Why people compare it to Apache Spark
The naming similarity, plus the fact that both are general-purpose distributed compute frameworks. The actual differences:
| Topic | Ray | Spark |
|---|---|---|
| Founded | 2017, RISELab | 2009, AMPLab |
| Language core | C++ with Python | Scala on JVM |
| Foundation | None (Anyscale-led) | Apache Software Foundation |
| Task latency | ~200 microseconds | ~1 to 3 seconds per stage |
| State | Stateful actors built in | Stateless |
| Sweet spot | ML and Python compute | SQL and analytics |
For a deep dive see our Ray vs Spark comparison.
Adoption and scale
Public references in 2026:
- OpenAI uses Ray for distributed training infrastructure, disclosed in the GPT-4 system card.
- Uber runs Ray at thousands of nodes for ML platform.
- Shopify uses Ray Serve for product recommendation serving.
- Spotify uses Ray Tune for personalization model search.
- Pinterest, ByteDance, LinkedIn, Instacart all have public Ray case studies.
Anyscale published a 2024 survey claiming 38 percent of public-cloud ML workloads run on Ray.
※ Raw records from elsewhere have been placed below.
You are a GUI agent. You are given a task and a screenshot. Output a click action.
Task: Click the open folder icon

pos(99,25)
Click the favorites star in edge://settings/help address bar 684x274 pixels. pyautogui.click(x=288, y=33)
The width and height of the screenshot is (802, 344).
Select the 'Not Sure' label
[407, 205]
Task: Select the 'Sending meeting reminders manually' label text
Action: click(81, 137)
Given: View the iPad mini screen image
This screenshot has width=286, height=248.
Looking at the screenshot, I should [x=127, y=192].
The number is self-reported and probably high. Even halved, the user base is enormous.
The four things that trip people up
Ray is not Apache. The project is governed by Anyscale and the open-source community via the Ray Project on GitHub. Anyscale offers a managed cloud platform; Ray itself is free under Apache 2.0.
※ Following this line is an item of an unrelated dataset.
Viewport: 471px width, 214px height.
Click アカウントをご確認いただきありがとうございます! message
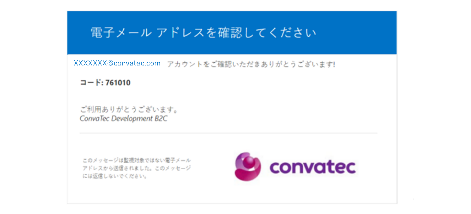(x=251, y=64)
Ray Serve is not a complete API gateway. It scales a single model. For multi-provider routing, fallbacks, rate limits, billing, and audit you need a layer on top. That is what AI gateways are for; see our LLM serving frameworks comparison.
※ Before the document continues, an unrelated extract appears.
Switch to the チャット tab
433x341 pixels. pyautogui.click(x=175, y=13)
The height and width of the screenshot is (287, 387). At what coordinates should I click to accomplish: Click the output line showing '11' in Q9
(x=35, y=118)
Ray clusters are stateful. The GCS holds task lineage. Killing the head node loses scheduled state unless you externalized GCS to Redis. Always do this in production.
Object spilling is not free. When the in-memory object store fills up, Ray spills to disk. Local NVMe is fine. Spilling to S3 is supported but multi-second per gigabyte. Set RAY_object_spilling_config carefully.
Cluster sizing rule of thumb
Workload Cluster size
----------------------------- --------------------
Notebook prototyping 1 node, 8-16 cores
Hyperparameter sweep, 200 tr 4-8 GPU nodes
Distributed PyTorch (8B model) 8-16 GPU nodes
LLM batch inference (1B docs) 16-64 GPU nodes
Reinforcement learning at sc. 64-512 nodes
Frontier-scale training 1,000 plus nodes
Ray scales linearly to roughly 1,000 nodes without special tuning. Above that, ByteDance and OpenAI run patches on the GCS for higher throughput; the patches have been upstreamed in Ray 2.10 and later.
The Anyscale relationship in plain English
Anyscale is the company that employs most Ray maintainers. It sells:
- A managed Ray cloud product.
- Anyscale Workspaces, a hosted dev environment.
- Anyscale Jobs, a managed batch-job runner.
You do not need Anyscale to run Ray. KubeRay on a vanilla EKS or GKE cluster is fully featured. Anyscale is a convenience layer for teams who do not want to operate Kubernetes.
For the upstream Ray project see github.com/ray-project/ray and docs.ray.io. For a peer-reviewed architectural paper see the original Ray OSDI 2018 paper.
Where Ray fits with model APIs
Ray decides where your compute happens. It does not decide which model handles a request when you have multiple providers in play. Many production systems run Ray for self-hosted training and inference, and burst into managed APIs through a gateway like Swfte Connect when local capacity is saturated. That hybrid pattern is increasingly the default in 2026 because raw GPU supply remains tight.
Hands-on next steps
For working code, see our Ray Python distributed tutorial and Ray example workloads. Both walk through real cluster setup rather than toy examples.
What to do this quarter
- Stop searching for "Apache Ray." It is just Ray. Apache 2.0 license, no Apache Foundation involvement.
- Pip install Ray on a laptop and run the five-line example. The whole API is approachable in an afternoon.
- If you have a Python distributed workload, prototype it on Ray Core. Most teams find a 3x to 10x speedup over multiprocessing.
- Stand up a small KubeRay cluster on three nodes. Keep it as a permanent dev environment.
- Externalize the GCS to managed Redis before any production deployment. Skip this and lose state on every head-node restart.